Entries provided>
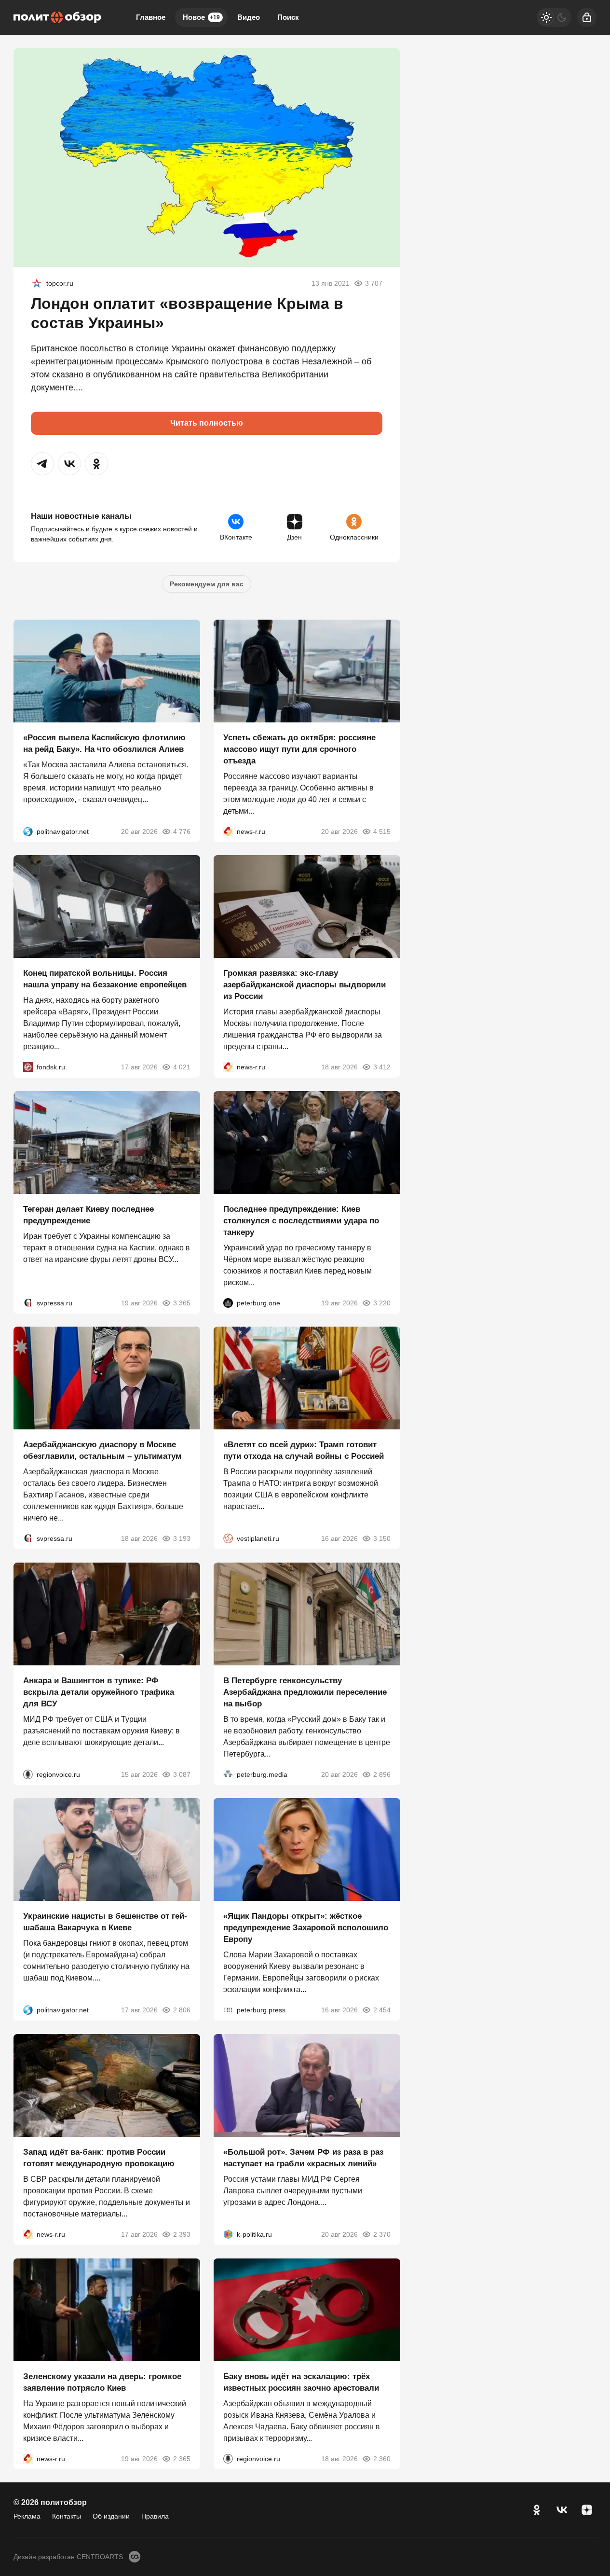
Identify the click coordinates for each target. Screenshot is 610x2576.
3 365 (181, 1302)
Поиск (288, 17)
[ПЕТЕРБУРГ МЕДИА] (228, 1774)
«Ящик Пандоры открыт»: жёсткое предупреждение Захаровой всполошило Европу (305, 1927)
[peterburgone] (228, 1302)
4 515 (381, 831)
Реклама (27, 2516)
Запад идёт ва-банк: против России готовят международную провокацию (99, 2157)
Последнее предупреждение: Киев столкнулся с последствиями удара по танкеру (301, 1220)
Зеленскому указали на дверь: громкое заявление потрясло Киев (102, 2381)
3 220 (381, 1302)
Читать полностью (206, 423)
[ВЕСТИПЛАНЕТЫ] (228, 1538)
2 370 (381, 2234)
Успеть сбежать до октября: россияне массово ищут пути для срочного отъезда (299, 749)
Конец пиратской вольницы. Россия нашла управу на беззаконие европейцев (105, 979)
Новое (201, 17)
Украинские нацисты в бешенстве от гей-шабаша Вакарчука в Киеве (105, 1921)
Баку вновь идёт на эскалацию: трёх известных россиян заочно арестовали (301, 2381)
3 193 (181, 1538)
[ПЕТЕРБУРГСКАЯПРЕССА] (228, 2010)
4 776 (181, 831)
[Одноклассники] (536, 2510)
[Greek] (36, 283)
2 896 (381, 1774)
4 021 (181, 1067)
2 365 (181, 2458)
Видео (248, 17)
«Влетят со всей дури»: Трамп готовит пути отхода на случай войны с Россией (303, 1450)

What you are asked to do>
Transcribe each of the records above precisely, with no pictures in the copy.

Your solution>
Identify the click coordinates for each target. Screenshot is 610x2576.
3 365 (181, 1302)
Поиск (288, 17)
[ПЕТЕРБУРГ МЕДИА] (228, 1774)
«Ящик Пандоры открыт»: жёсткое предупреждение Захаровой всполошило Европу (305, 1927)
[peterburgone] (228, 1302)
4 515 (381, 831)
Реклама (27, 2516)
Запад идёт ва-банк: против России готовят международную провокацию (99, 2157)
Последнее предупреждение: Киев столкнулся с последствиями удара по танкеру (301, 1220)
Зеленскому указали на дверь: громкое заявление потрясло Киев (102, 2381)
3 220 (381, 1302)
Читать полностью (206, 423)
[ВЕСТИПЛАНЕТЫ] (228, 1538)
2 370 (381, 2234)
Успеть сбежать до октября: россияне массово ищут пути для срочного отъезда (299, 749)
Конец пиратской вольницы. Россия нашла управу на беззаконие европейцев (105, 979)
Новое (201, 17)
Украинские нацисты в бешенстве от гей-шабаша Вакарчука в Киеве (105, 1921)
Баку вновь идёт на эскалацию: трёх известных россиян заочно арестовали (301, 2381)
3 193 (181, 1538)
[ПЕТЕРБУРГСКАЯПРЕССА] (228, 2010)
4 776 (181, 831)
[Одноклассники] (536, 2510)
[Greek] (36, 283)
2 896 (381, 1774)
4 021 (181, 1067)
2 365 (181, 2458)
Видео (248, 17)
«Влетят со всей дури»: Трамп готовит пути отхода на случай войны с Россией (303, 1450)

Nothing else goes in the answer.